I know there’s not much I can do about my career right now. I’ll keep my eyes open for something new or more interesting, but, as mentioned, I’m far afield of anything that interests me and I suspect that may mean having to make a pretty major career shift. I could do that, but I’m not willing to until I have greater stability (more money saved, etc.). Such is the life of someone who can’t rely on another person’s income for groceries :)
Art, on the other hand, is something that I can do something about. While I haven’t done anything huge, yet, I have been taking small steps. I bought myself a membership to the art gallery so that I’d go more often and not just when they have The Group of Seven or other favourites (the gallery pales in comparison to most of the others I’ve been to, but it’s better than nothing). I’ve also been doing a lot of reading, especially art related books and comics or graphic novels – basically anything that will remind me of what I used to know about art and inspire me. I’m also sketching a lot more often. It may not be every day (yet) and it may just be a tiny thumbnail of something I saw on a walk, but, right now, I’m trying to focus on habit versus skill. I plan to start taking some classes later this year (if nothing else, I have a couple Craftsy classes that I purchased ages ago, but haven’t yet watched).

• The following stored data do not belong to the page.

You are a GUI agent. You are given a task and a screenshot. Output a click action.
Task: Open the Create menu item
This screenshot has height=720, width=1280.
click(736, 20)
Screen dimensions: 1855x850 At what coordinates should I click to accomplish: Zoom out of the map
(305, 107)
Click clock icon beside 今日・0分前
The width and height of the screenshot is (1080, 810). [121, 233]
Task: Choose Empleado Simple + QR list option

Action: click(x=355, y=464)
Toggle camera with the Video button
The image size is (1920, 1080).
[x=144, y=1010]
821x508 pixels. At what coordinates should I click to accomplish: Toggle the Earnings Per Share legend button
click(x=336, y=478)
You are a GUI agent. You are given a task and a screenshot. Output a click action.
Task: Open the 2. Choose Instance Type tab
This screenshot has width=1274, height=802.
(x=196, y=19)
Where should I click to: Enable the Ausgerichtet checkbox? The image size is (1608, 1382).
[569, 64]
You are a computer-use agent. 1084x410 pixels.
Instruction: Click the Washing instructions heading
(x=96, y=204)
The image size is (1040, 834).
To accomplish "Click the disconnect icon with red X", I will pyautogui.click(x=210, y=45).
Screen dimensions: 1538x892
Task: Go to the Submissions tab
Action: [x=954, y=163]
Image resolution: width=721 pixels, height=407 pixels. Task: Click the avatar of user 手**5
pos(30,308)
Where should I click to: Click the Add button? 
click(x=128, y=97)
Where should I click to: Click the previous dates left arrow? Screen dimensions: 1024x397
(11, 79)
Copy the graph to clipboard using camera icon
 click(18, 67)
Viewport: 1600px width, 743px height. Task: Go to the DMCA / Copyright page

This book, is one of the art related books I’m reading. I picked it up on a whim. I can’t remember where I read about it, but I’m already glad that I found it. It has some good insight and a wide variety of ideas for creative things that you can do at work (during your breaks, of course). It also acknowledges that some people do better with a day job (as opposed to being a full time artist), which was nice to read as I will likely always have a day job.
She touched on the false idea that your work has to matter in order to amount to anything (i.e., in order to have “worth”). This both makes us feel like we have to have large amounts of time set aside to get anything accomplished and stalls our progress (think of all that time preparing but not doing).
Speaking of preparing but not doing, she comes back to this problem several times in the book. Inspiration is good, but there comes a point where you just need to start doing things. I know that I’m bad about looking and looking and looking and looking, but never doing. As the book noted, looking, reading, getting ready will eventually become your life if you don’t include the actual art making. I don’t want that to be my life (not completely, anyway, though as a librarian, research is something that I enjoy). I know that I’ll have to keep that in check and remind myself to “do.” I’m letting myself read as much as I want right now, but I have a cut off date for when I have to start taking classes and actually making art. I’m also making myself work on a daily sketch habit. I’m not quite there yet, but I sketch most days for at least a few minutes.
I’m very glad I read this book, if only because it made me think about when and why I quit art. I have two other similar types of books that I will read next and I hope to find a few more resources to help encourage and inspire me.
Do you have any art resources that inspire you? Blogs? Galleries? Books (self-help, reference, graphic, or even novels)? I’d love to hear about them and about how they inspire you.